GIVEN TEXT -
▼

Sugary drinks may lead kids to overeat
With the spotlight on New York Mayor Michael Bloomberg’s recent efforts to limit the size of sugary drinks, experts have been weighing in on the health dangers of consuming soda and other drinks laden with the white stuff.
Now, researchers say kids who drink sugar-sweetened beverages tend to eat more calories overall than children who don’t.
Results of a new study by the University of North Carolina at Chapel Hill, shows sugar-sweetened beverages may lead kids to overeat. Additionally, those extra calories generally come from unhealthy foods. The report was published in the American Journal of Preventive Medicine.
The study analyzed data from a national nutrition survey taken from 2003-2010 that included responses from nearly 11,000 children ages 2-18
The findings showed that kids who ate more tended to also consume sugar-sweetened beverages and where less likely to drink non-sweetened drinks. Researchers concluded that the sugar drinks are mostly responsible for the higher intake of calories.
The report may raise more awareness about the increasing number overweight American children. The Centers for Disease Control and Prevention reports that childhood obesity has more than doubled in children and tripled in adolescents in the past 30 years. The percentage of U.S. children ages 6 to 11 considered obese increased from 7 percent in 1980 to nearly 18 percent in 2010.
“I encourage my patients to make living healthy a household affair,” Dr. DeBruler says. “The entire family needs to be engaged in the dietary changes that are essential to treating a child who is overweight or obese. Parents are the primary influencers in a child’s life. It’s really up to them to set the example.”

▲

TASK SET -
**1.** According to Dr. DeBruler in the article on sugary drinks, why must the whole family take part in a child's dietary changes? Answer in one to three sentences.
**2.** List every institution or publication named in the article on sugary drinks.
**3.** Answer these questions on the article on sugary drinks:
(a) Whose efforts to limit the size of sugary drinks does the article mention?
(b) How many children, and of what ages, gave responses in the survey data the study analyzed?
(c) What percentage of U.S. children ages 6 to 11 were considered obese in 1980?
Base every answer solely on the article above.

INFORMATION SHOWN -

▼

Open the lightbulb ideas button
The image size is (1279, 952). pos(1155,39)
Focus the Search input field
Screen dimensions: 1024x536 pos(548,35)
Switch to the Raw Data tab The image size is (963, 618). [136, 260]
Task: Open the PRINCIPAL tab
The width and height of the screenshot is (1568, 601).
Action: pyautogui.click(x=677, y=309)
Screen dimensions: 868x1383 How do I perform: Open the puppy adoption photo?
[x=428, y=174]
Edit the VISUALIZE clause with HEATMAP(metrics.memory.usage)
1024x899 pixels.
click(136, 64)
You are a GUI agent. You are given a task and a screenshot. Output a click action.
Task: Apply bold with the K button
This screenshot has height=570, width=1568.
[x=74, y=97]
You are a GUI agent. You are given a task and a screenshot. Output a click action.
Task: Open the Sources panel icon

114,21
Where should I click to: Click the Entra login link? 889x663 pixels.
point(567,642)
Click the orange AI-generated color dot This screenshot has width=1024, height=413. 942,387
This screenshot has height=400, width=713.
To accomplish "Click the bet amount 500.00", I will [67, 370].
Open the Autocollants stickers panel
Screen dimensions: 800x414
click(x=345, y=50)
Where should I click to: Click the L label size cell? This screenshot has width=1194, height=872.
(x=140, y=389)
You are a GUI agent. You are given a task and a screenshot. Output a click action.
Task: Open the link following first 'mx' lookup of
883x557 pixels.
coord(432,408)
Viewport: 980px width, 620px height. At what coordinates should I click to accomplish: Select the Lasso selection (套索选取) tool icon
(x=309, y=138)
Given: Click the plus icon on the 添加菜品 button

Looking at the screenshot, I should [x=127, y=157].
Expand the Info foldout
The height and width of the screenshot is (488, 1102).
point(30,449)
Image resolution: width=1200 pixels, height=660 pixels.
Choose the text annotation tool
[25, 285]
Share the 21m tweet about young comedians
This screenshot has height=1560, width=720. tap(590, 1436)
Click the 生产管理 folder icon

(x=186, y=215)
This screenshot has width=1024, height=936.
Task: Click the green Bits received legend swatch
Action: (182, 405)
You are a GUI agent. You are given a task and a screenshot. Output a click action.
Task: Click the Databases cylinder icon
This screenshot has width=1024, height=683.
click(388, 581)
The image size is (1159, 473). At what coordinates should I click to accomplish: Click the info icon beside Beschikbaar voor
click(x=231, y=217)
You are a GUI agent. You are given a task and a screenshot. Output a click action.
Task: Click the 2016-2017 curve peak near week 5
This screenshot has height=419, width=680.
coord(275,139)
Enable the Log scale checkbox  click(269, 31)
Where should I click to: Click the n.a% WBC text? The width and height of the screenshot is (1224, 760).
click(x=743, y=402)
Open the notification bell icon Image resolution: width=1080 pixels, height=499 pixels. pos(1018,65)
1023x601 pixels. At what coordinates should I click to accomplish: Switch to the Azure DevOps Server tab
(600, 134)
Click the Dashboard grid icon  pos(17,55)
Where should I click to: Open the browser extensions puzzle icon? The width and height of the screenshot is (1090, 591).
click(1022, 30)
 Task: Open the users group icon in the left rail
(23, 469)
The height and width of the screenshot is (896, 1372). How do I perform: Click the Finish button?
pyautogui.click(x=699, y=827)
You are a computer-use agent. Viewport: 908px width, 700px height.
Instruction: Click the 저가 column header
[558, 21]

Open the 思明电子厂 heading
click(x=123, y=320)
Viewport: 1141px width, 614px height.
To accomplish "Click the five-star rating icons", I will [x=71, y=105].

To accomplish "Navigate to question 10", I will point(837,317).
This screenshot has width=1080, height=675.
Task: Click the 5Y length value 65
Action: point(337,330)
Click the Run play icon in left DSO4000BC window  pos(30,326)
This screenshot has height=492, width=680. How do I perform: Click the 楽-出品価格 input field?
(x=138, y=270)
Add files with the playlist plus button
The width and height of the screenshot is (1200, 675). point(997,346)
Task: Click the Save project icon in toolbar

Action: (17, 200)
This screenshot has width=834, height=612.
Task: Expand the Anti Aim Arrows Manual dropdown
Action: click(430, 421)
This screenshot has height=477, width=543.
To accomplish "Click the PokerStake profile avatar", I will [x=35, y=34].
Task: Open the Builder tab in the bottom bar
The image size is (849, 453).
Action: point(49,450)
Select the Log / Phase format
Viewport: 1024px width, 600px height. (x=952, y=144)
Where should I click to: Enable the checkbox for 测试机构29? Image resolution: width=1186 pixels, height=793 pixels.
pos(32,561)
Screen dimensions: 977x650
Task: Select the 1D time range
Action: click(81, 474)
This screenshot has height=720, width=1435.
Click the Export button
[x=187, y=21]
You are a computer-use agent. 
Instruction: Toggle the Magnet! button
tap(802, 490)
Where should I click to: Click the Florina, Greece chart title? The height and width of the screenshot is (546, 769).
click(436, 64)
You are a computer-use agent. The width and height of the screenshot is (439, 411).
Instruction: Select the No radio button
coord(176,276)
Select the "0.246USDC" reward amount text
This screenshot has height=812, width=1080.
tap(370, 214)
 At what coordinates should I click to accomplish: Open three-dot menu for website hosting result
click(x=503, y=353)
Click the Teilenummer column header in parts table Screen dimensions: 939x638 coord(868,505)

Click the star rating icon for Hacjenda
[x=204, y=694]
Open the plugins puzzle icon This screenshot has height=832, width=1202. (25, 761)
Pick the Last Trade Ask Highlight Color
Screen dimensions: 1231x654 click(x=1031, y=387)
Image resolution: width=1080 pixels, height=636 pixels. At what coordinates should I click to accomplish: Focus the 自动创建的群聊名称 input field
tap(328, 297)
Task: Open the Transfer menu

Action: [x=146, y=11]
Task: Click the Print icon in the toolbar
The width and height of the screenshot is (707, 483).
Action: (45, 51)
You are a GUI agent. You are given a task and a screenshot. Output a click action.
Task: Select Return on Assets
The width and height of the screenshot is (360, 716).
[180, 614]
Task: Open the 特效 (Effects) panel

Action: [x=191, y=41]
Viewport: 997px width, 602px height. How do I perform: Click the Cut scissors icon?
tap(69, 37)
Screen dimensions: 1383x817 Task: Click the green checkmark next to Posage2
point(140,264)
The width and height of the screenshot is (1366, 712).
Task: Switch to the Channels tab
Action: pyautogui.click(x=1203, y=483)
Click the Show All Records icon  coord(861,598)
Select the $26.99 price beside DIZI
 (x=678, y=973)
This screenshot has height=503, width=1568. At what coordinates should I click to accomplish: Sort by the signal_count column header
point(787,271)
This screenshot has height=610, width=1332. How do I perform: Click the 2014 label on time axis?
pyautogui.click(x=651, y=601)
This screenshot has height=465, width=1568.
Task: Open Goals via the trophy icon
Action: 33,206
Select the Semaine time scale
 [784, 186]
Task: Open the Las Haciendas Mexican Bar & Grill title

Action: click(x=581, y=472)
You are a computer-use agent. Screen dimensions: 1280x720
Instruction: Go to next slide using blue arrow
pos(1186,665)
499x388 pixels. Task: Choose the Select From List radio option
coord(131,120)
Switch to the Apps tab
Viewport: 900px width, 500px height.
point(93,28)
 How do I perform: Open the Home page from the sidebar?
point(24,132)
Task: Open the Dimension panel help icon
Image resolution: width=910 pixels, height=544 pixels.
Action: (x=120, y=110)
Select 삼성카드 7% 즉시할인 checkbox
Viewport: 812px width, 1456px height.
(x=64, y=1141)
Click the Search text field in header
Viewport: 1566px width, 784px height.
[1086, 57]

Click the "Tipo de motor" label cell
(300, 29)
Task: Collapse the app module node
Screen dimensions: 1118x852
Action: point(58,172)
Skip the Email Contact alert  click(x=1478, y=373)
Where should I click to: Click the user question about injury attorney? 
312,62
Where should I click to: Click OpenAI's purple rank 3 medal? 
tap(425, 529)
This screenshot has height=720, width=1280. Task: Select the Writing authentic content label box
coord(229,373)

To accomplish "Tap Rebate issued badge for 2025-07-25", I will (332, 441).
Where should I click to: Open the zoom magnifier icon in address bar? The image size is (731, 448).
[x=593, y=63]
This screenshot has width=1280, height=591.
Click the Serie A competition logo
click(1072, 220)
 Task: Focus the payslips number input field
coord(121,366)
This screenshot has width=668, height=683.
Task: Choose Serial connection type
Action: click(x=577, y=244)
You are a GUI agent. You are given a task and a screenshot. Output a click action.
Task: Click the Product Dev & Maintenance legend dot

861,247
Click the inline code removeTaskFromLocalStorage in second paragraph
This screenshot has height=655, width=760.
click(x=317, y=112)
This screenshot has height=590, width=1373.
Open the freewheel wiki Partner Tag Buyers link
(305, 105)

▲

LIST OF SOLUTIONS -
**1.** Parents are the primary influencers in a child's life, so it is up to them to set the example. For that reason, the entire family must be engaged in the dietary changes that are essential to treating an overweight or obese child.

**2.**
- University of North Carolina at Chapel Hill
- American Journal of Preventive Medicine
- Centers for Disease Control and Prevention

**3.**
(a) New York Mayor Michael Bloomberg's
(b) Nearly 11,000 children ages 2-18
(c) 7 percent